When you’re renting a house, you aren’t just moving into a new home; you are moving into a new area. You need to think about what is important to you personally, what you can live with, and what would make you crazy. Do you want a park or a community center near you? How far is the nearest grocery store? Are you near a school or a fire department (both of which can be quite loud)? Research the area before you commit to it, as it might not be right for you. It is a great idea to find the area you want first, then look for the type of house you want within that area.

  1. What is Permitted

When you do find a house that you’re interested in living in, you need to establish with the landlord what you are and are not allowed to do to the property, and this needs to be agreed upon in writing.

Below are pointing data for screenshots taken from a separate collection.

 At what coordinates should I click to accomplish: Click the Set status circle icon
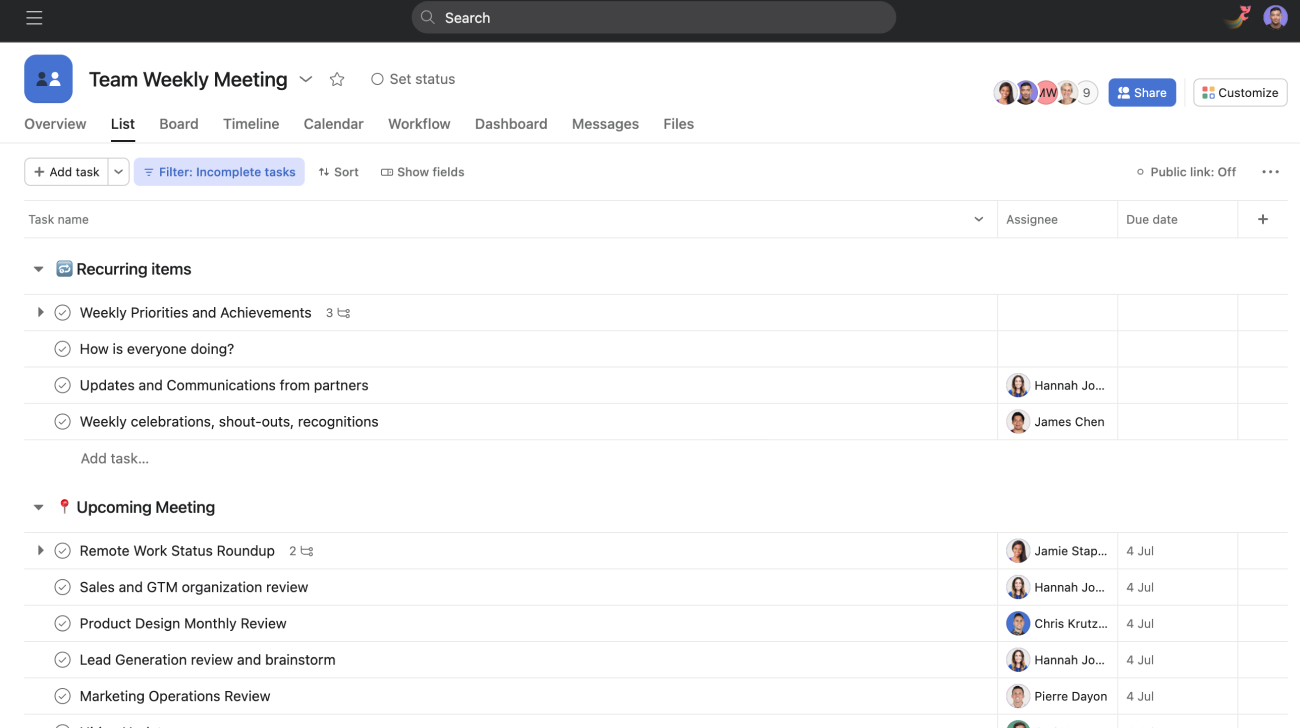377,78
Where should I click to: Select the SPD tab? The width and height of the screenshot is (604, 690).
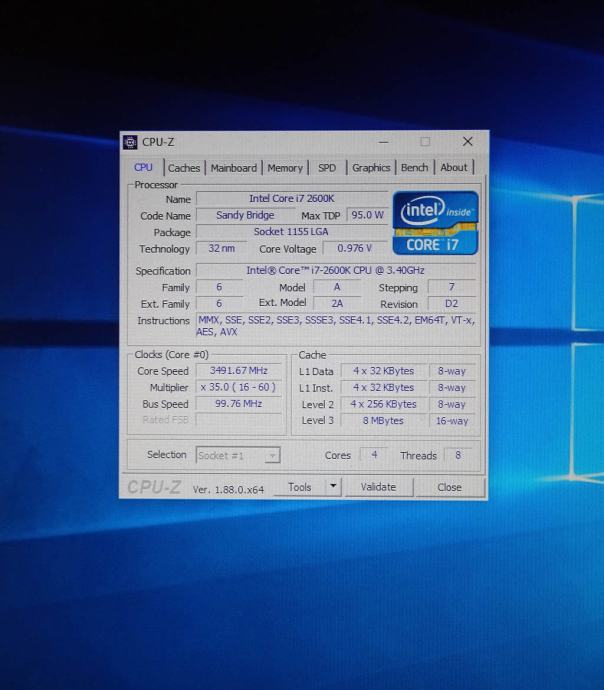pos(327,168)
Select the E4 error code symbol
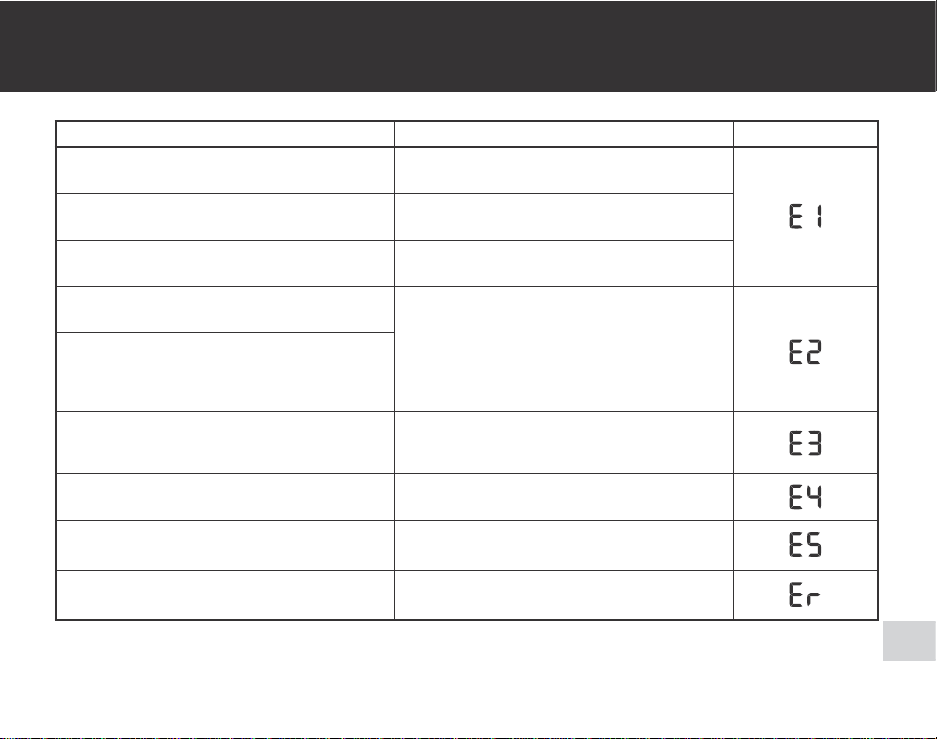Viewport: 937px width, 739px height. point(806,497)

Find out if you would are allowed to paint, to hang pictures or mount a television, or make any other cosmetic changes to the home. You also need to establish if pets are allowed if you own a pet or would like to get one in the future. Understanding what is and is not allowed in the home, and negotiating these terms, is crucial to have everything in writing and will help your relationship with your landlord.

  1. The Utilities

Before you move in and sign the contract, it is important to establish, in writing, who will be handling the utilities and if so which ones. If you are going to be responsible for the utilities, you will need to contact the various companies to establish your move-in date and which property you will be moving into. Do this early, as you may be required to pay a deposit depending on various factors. You don’t want to end up moving into a house without power, water, or heat.

  1. The Contract

You will have a contract with your landlord that outlines the terms of your agreement. Unlike with a large rental company at an apartment building, you are renting from an individual who uses the property as an investment. Considering this they will usually be much more strict about things like breaking the lease, so you need to go over the contract very carefully. Find out about any penalties you may be on the hook for if you need to break the lease, including if you need to find a new tenant.

  1. Keep things Tidy

Your landlord will want to make sure that you are keeping the property neat and tidy and that no damage has occurred. It is an investment property for them, and they may have a mortgage for the property. Make sure you are taking care of it so that when they do inspections, they will have no reason to be upset with you. Part of keeping things neat and tidy is also handling the yard and snow removal unless otherwise stated in the contract. Make sure you know who is responsible for both!

If you take your time and have a good, honest conversation with your landlord when you are looking to rent their property, there is no reason why things should not go smoothly, and you should be able to move into your home with no issue.